# catch of the day? you betcha!



## aleg75 (Dec 20, 2005)

Why am I reporting this? casue it's my first fish from the yak, not what I had hoped for, but here it is! caught using 10lb braid and 15lb leader, using a halco poltergist (7cm) he never had a chance! he was about 10cm.

Ash


----------



## Fishing Man (Oct 4, 2006)

well done ash,

mate at least its a start, 
its just nice to be out on the water at the moment, 
i guess any fish are a bonus.

you will get em soon mate,


----------



## andybear (Jan 15, 2006)

He looks a lot bigger to me  . You have got to start somewhere! Gram for gram they put up a good fight!

Cheers Andybear :lol:


----------



## paffoh (Aug 24, 2006)

CONGRATULATIONS!

Glad i was around to share the moment, even if it was only because we were on the same body of water that day... its a great feeling landing your first fish on the yak! ( Considering all the money you would have spent thats a good 1 - 2k Redfin 8) )


----------



## ScottLovig (Aug 7, 2006)

No shame there. My first, a very brave and agressive ***** was no bigger.

Cheers

Scott


----------



## Blaen (Jul 4, 2006)

Well done mate, any first is a good first.
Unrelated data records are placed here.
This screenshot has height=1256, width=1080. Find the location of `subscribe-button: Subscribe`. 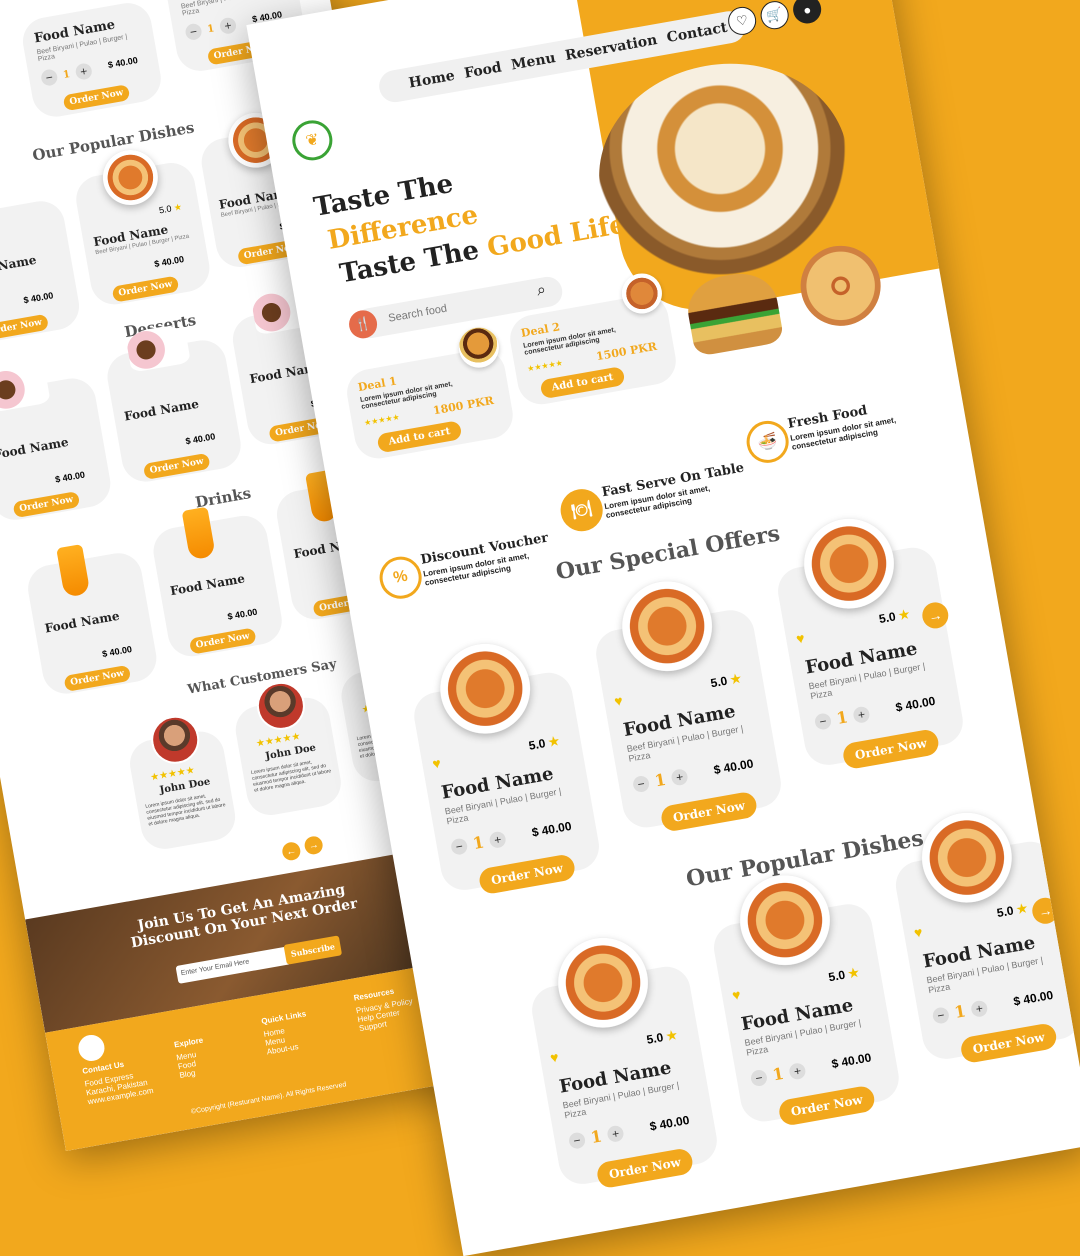

subscribe-button: Subscribe is located at coordinates (313, 950).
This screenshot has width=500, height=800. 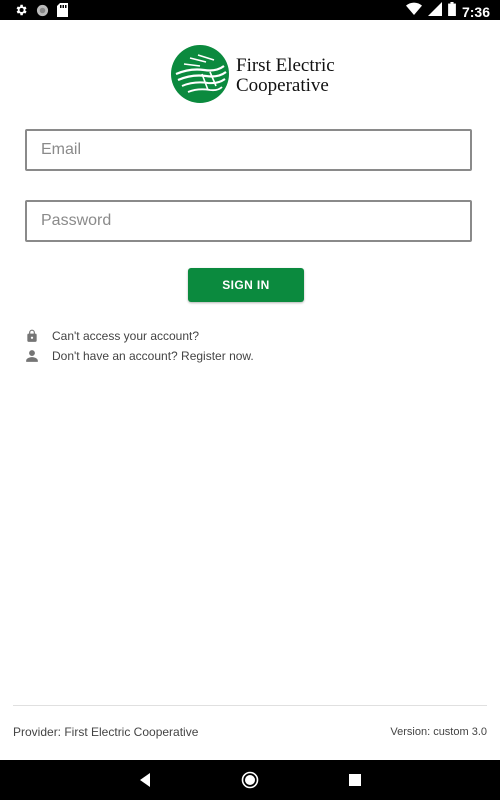 I want to click on battery-icon, so click(x=452, y=12).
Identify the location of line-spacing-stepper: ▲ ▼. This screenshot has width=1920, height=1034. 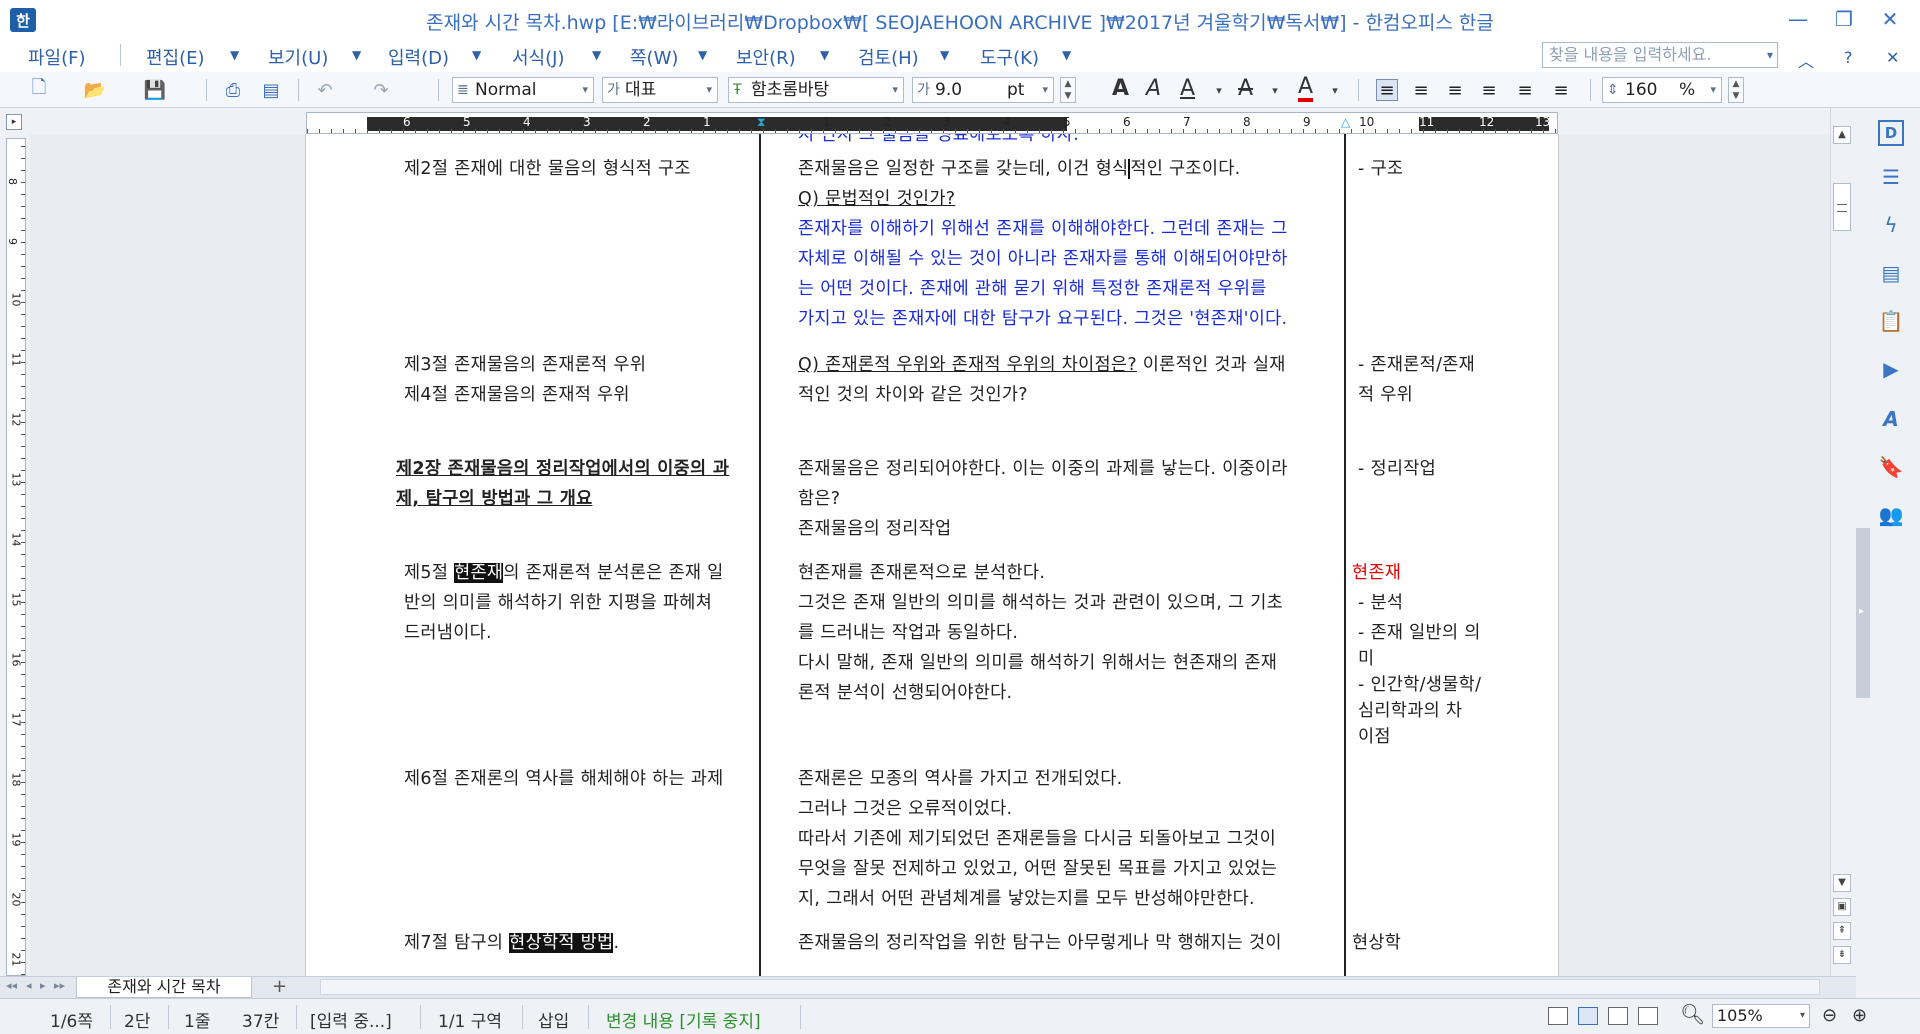
(1736, 90).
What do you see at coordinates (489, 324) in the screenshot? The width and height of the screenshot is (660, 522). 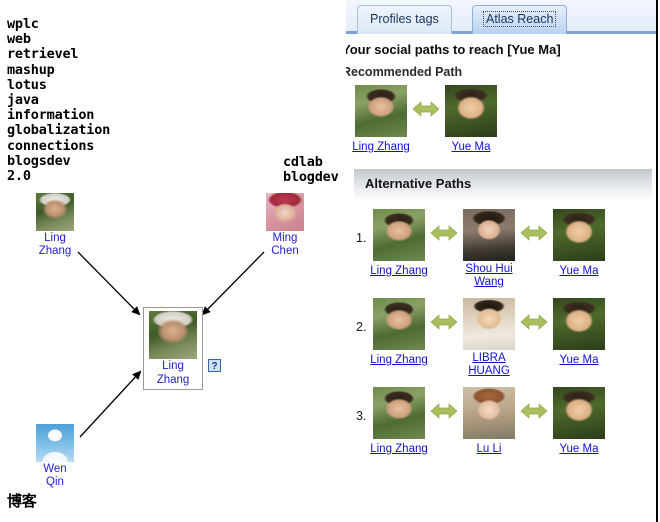 I see `avatar-libra-huang` at bounding box center [489, 324].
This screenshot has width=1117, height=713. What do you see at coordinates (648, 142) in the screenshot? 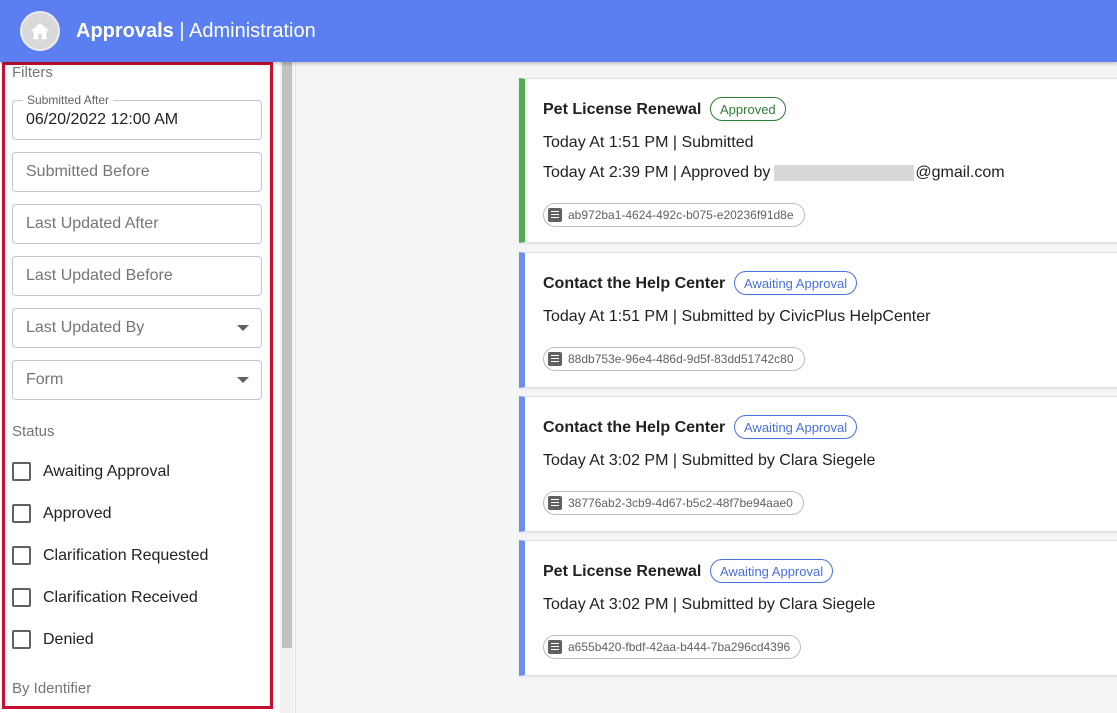
I see `submitted-line: Today At 1:51 PM | Submitted` at bounding box center [648, 142].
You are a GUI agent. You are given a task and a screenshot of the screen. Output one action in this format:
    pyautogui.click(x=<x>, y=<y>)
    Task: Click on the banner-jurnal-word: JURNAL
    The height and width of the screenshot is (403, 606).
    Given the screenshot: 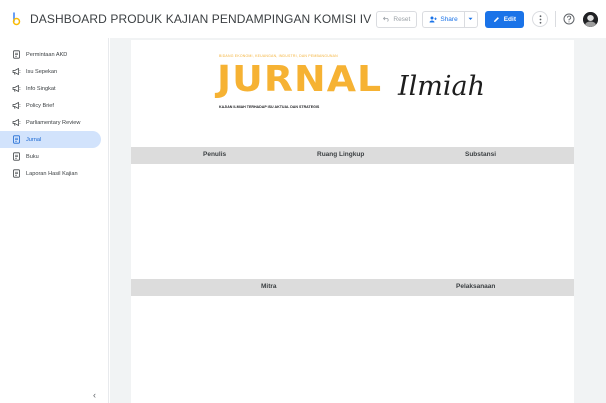 What is the action you would take?
    pyautogui.click(x=300, y=80)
Mine was a little flattie that got sent back to it's mother, but for a first it was still a good feeling no matter what size it was.


----------



## Clarkos (Oct 11, 2006)

Got to admire a fish that tries to eat something almost as big as itself.

Nice one Ash.


----------



## Guest (Dec 12, 2006)

aleg75 said:


> Why am I reporting this? casue it's my first fish from the yak, not what I had hoped for, but here it is! caught using 10lb braid and 15lb leader, using a halco poltergist (7cm) he never had a chance! he was about 10cm.
> 
> Ash


Nice one Ash 

I bet you were glad you had that 15lb leader :wink:

They will only get bigger mate


----------



## Dodge (Oct 12, 2005)

Ash, the might oak tree grows from an acorn, so longterm your small fish may become a yak caught cod :wink:


----------